Elezioni a Venezia, firme false per la lista di Forza Nuova: perquisite le case di otto attivisti

Gli uomini della Digos negli appartamenti di Sebastiano Sartori e Alessandra Guarinoni, storici esponenti del movimento di estrema destra
Sebastiano Sartori
Sebastiano Sartori

VENEZIA. Firme false per presentare la lista di Forza Nuova alle elezioni comunali di Venezia di giugno 2015: a quasi un anno di distanza sono state perquisite le abitazioni di otto attivisti del movimento di estrema destra. Si tratta di quattro veneziani e di altrettanti trevigiani. Tra i veneziani figurano nomi di spicco come Sebastiano Sartori, storico leader di Forza Nuova in laguna e del movimento a livello regionale, e Alessandra Guarinoni, oggi leader di Forza Nuova a Venezia.

L'indagine fa capo alla Digos veneziana su input della Procura della Repubblica lagunare che ora ha passato tutto alla Procura di Pordenone, dal momento che i fatti contestati erano accaduti a Portogruaro che cade, dal punto di vista giudiziario, sotto la Procura friulana.

A decidere per la non ammissione della lista di Forza Nuova alle comunali 2015, con candidato il segretario Roberto Fiore, era stato l'Ufficio elettorale del Comune di Venezia e successivamente la linea era stata confermata dal Tar del Veneto.

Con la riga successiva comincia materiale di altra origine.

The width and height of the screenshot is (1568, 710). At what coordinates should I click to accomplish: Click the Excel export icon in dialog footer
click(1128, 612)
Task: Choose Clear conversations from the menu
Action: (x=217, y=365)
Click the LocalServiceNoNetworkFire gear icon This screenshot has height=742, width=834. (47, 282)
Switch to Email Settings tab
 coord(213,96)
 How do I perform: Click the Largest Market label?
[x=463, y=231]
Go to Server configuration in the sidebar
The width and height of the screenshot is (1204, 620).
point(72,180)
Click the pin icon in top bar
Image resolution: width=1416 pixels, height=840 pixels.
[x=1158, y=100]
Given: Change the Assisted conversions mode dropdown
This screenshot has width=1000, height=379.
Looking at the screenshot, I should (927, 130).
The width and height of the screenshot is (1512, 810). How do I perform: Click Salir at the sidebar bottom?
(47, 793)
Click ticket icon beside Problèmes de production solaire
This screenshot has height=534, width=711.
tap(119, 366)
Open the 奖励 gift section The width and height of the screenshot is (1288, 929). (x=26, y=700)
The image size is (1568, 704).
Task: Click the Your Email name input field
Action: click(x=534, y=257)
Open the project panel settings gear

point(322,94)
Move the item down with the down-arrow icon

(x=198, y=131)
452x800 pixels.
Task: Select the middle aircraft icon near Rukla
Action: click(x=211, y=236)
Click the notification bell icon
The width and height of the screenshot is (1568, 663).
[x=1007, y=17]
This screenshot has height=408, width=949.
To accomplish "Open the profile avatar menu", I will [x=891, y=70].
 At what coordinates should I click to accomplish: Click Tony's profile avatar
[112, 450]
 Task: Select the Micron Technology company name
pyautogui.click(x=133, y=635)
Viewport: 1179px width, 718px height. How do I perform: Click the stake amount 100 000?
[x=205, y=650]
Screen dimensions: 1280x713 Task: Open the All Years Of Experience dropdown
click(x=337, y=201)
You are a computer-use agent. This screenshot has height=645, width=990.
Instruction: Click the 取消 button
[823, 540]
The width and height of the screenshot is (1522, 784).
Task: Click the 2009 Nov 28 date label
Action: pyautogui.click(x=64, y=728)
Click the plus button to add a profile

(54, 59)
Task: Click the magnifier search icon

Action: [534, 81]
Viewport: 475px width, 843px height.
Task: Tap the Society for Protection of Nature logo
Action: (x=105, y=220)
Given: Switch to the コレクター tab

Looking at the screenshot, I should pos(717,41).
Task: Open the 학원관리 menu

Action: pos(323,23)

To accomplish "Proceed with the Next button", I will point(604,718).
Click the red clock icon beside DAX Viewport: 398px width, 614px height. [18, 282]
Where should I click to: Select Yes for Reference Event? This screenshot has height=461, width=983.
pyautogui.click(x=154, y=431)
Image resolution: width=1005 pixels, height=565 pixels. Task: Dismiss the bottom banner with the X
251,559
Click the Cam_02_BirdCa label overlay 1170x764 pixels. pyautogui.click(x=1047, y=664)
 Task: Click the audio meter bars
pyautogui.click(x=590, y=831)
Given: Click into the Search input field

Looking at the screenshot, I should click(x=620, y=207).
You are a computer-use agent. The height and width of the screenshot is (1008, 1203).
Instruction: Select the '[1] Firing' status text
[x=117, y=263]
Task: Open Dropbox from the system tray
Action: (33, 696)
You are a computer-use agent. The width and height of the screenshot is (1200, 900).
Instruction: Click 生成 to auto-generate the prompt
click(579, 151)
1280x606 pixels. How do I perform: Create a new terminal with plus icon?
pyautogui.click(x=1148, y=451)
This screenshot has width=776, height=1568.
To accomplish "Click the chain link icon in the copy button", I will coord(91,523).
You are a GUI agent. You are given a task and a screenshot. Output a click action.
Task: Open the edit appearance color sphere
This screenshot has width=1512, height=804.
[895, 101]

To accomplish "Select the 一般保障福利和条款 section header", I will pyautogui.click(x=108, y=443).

La lista era stata esclusa perché parte delle firme a supporto erano state autenticate a Portogruaro, comune diverso da quello dove si svolgevano le elezioni. Forza Nuova aveva replicato sostenendo che non esiste una norma che vieta esplicitamente che le firme siano autenticate altrove, ma per i giudici amministrativi veneti non c'era dubbio: vale la logica. Avevano osservato i giudici «come nessuno degli altri soggetti legittimati ad autenticare le sottoscrizioni (od a compiere altri atti destinati ad attribuire pubblica fede ad un atto privato) quali notai, segretari comunali, cancellieri, possa svolgere tali mansioni indiscriminatamente, senza limiti territoriali», «la loro legittimazione è, invece, sempre limitata ad un determinato territorio di riferimento. Il principio vale anche per i consiglieri di comuni e province».